Available input/output/processing profiles are as follow:


input profiles:
img: for scanned book

output profiles:
prs505p: for Sony PRS505 in portrait mode
prs505l: for Sony PRS505 in landscape mode

processing profiles:

divide2: divide one line into two line (a kind of simple reflow)
resize: Resize and dilate pages
repage: Re-page input book, without much other processing such as dilate.

For other command line options, please refer to "ibreformat -h".


Some useful command line option combinations:

For scanned book on PRS505:

ibsuite -o -iprof=img -pprof=resize -oprof=prs505l
<input file>

For chm file on PRS505:

ibchm2imb .chm

When it finishs, .imb will be generated, then

ibsuite -o -pprof=repage --oprof=prs505l .imb


INSTALL

Currently, only Linux is supported, but I think it may work on some unix enviroment (including cygwin on Windows) after some work.
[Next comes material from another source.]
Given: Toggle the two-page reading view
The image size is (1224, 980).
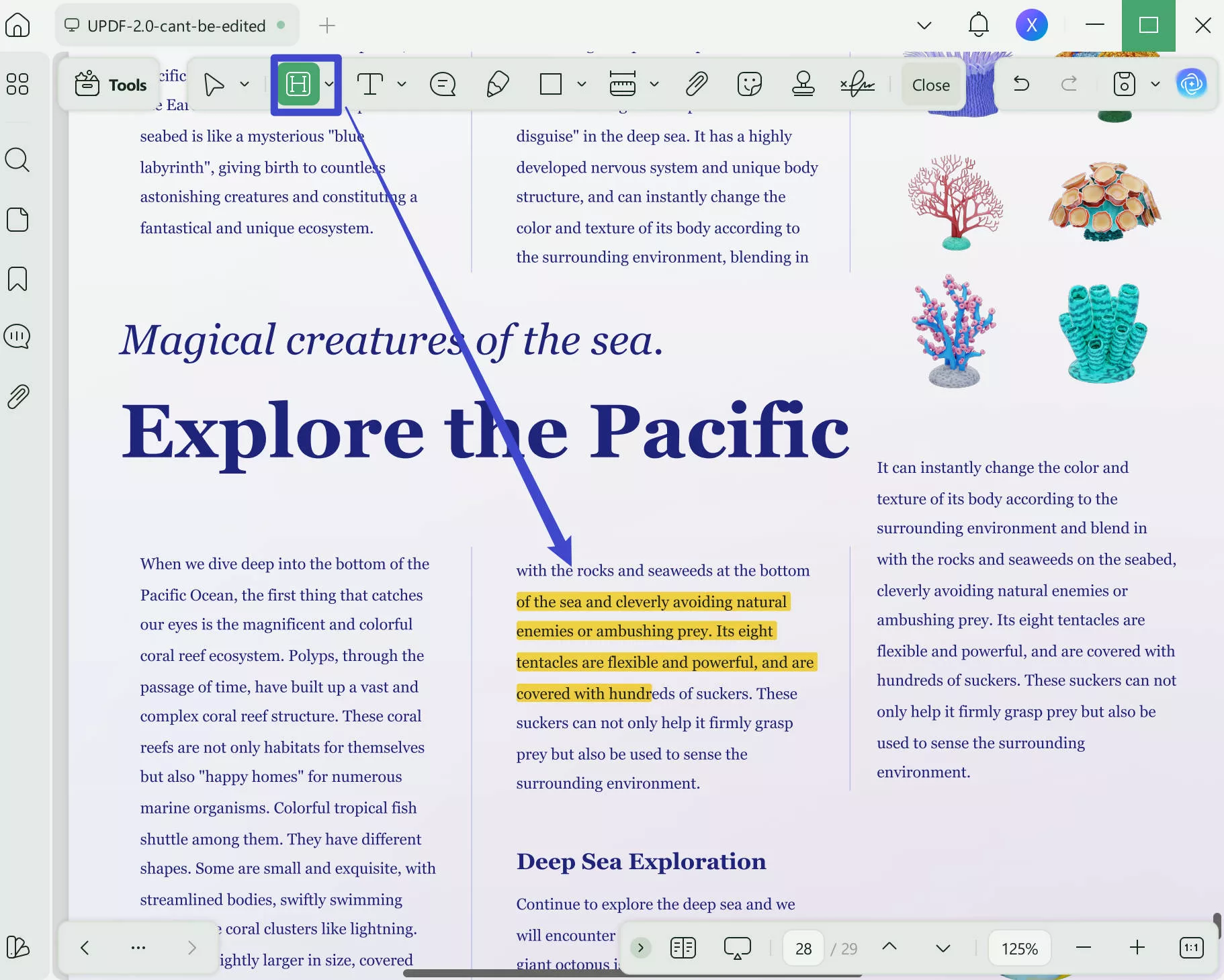Looking at the screenshot, I should click(683, 948).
Currently only install from source code is supported.

Pre-requirement:

  • gcc, g++, bash, make
  • libfontconfig-dev, libnetpbm-dev, libgtk-dev
  • python, python-imaging
  • imagemagick
  • for HTML/CHM support: python-chm, xulrunner
  • for scanned book: unpaper

Build:

./configure [--prefix=]
make [PREFIX=] [NO_XUL=1]

Install:

# become root
make install [PREFIX=]

1 comment:

Ken said...

Hi there. I just purchased a Sony PRS 300 and am looking for a way to put scientific papers (that contain math formulas and diagrams) on this device, and have them display reasonably well.

I downloaded and compiled your code from the git repository, but I'm not sure if and how it can be used to do achieve what I am trying to do.

In a nutshell, I imagine taking a document, such as:

https://netfiles.uiuc.edu/goldwas1/shared/publications/NAACL10.pdf

and sliding a "window" (whose width is roughly the width of a single text column) from the top of the 1st column to the bottom, taking non-overlapping snapshots. This would be repeated for the 2nd column, and then for subsequent pages. My output file would consist of these snapshots (in the same order they were produced). The format would have to be some sort of image -- not a pdf because the math equations often get messed up.

Can I do something like this with your software? If not, is something like this even possible?

Thanks,
Ken